WARNING: If you’re feeling the least bit unpatriotic, this blog post is not for you.
The good people of St. Michaels, Maryland have decided that Independence Day is their holiday. And why not? It’s “The Town That Fooled the British,” after all: in 1813 its citizens foiled a British attack by hanging lanterns high in the trees and on ships’ masts, thereby causing the Redcoats‘ cannons to overshoot the town. Pretty clever, really (if it’s true).
In other words, the town has history – and charm – to spare.

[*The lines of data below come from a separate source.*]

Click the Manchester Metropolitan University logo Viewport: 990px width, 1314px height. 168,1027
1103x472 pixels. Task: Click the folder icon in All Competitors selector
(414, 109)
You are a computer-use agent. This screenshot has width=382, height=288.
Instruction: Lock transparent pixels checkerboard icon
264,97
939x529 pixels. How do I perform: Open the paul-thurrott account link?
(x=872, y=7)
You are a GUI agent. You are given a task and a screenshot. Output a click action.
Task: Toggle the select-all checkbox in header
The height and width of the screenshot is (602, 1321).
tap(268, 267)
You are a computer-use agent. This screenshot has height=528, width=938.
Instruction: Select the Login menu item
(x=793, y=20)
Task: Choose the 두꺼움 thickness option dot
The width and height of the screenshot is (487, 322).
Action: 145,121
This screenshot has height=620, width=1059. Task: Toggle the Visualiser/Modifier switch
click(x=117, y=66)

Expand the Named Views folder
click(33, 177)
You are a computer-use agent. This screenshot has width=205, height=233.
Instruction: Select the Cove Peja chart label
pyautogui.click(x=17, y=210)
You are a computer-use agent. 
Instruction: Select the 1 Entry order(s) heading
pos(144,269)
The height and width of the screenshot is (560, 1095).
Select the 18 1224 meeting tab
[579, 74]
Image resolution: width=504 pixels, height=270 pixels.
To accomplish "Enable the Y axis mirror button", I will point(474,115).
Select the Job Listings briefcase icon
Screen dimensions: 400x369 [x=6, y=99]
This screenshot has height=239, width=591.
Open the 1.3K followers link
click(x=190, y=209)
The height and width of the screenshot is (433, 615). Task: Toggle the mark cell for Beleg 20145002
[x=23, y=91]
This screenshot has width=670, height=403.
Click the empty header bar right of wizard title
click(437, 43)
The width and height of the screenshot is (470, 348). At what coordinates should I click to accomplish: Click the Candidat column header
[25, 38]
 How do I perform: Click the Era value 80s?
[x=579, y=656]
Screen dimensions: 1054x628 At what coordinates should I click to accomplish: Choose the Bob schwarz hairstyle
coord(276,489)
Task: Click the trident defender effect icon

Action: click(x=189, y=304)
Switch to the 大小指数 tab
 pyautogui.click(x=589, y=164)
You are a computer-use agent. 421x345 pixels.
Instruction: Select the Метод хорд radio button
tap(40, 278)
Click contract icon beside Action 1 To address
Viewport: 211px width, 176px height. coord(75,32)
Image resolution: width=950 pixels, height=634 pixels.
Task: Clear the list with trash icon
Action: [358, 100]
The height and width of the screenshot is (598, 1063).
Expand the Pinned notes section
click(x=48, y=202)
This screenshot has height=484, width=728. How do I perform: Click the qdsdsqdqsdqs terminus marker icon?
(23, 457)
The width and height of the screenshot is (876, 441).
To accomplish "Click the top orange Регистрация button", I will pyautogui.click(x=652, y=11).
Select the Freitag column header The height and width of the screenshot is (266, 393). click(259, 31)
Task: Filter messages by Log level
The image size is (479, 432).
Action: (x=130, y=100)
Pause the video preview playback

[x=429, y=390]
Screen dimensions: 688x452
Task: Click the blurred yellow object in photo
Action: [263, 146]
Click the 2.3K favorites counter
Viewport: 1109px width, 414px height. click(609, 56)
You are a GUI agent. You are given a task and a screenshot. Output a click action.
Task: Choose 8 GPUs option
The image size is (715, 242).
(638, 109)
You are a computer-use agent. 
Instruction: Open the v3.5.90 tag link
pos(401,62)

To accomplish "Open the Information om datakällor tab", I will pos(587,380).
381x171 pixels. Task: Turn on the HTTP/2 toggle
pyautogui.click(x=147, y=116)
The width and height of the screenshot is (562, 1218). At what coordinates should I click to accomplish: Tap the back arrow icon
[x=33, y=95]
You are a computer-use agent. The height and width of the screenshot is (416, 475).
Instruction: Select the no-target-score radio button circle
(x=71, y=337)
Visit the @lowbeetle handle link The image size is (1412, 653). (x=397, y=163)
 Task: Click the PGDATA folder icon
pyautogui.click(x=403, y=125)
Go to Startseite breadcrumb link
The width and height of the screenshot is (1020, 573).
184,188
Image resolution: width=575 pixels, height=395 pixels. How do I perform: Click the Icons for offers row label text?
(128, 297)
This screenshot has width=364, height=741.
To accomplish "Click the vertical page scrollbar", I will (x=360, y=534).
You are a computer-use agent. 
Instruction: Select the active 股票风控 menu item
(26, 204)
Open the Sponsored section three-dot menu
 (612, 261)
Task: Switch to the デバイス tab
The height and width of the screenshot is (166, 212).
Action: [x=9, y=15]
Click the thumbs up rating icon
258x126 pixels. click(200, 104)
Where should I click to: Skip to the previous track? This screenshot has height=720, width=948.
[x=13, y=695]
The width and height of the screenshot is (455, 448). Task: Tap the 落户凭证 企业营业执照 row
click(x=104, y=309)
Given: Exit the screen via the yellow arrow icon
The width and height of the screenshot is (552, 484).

So every July 4th, St. Michaels hosts a celebration that involves wrapping anything standing still in red, white, and blue crepe paper. There’s a children’s parade, in which kids and dogs march proudly around the block in their festooned bikes, trikes, wagons, and scooters. The American Flag is hoisted to the top of a flagpole and the Pledge of Allegiance solemnly recited. There’s face painting, balloons, kids’ games, a fife & drum corps, hot dogs and ice cream, and – my husband’s favorite – a word-for-word reading of the Declaration of Independence.
Ok, fine. You get it. So what’s my point?
The point is that all of this takes place in front of a tiny house museum on St. Mary’s Square.
And this house, Sewell House, the building on the right in the picture above, is a gentle reminder that we Americans – inventors of the McMansion; drivers of the largest, land-ravaging, child-devouring cars on earth; believers in our strength and power above every other nation’s – were once capable of living in much smaller spaces. And happily so.
The house was built around 1865 by a waterman named Jeremiah Sewell for himself “and his family of six.” (All of this info. is lifted from the St. Michaels Museum brochure, by the way.)
“Family of six.” I’m not sure if this means Jeremiah and his better half plus four children, or whether there are 5 kids or 6…doesn’t really matter. What matters is that this family lived in four rooms.
The living room is the first you enter (these pictures make the spaces seem larger than they are):
(I’m pretty certain that the open doorway below didn’t exist – or it led to the outside – when the Sewells lived here.)
This is a middle-class family, by the way. Being a St. Michaels waterman (fisherman) was – still is – a perfectly fine thing to be.
Here’s the cozy kitchen-slash-dining room – an “eat-in kitchen,” if you will:
The stairs from the living room lead to the main bedroom:
And beyond it is a much smaller bedroom:
A middle-class family of six, living comfortably in four rooms. Extreme by today’s standards, but it’s all relative, isn’t it? New Yorkers manage to live comfortably – luxuriously, even – in much smaller spaces than their brothers and sisters in the suburbs. Yet when we grow dissatisfied with our homes, our first impulse usually is to expand.
Don’t get me wrong: you couldn’t pay me enough to put my family of four in a house this size.
But you have to admit that there’s a case to be made for making a home perfect before making it bigger.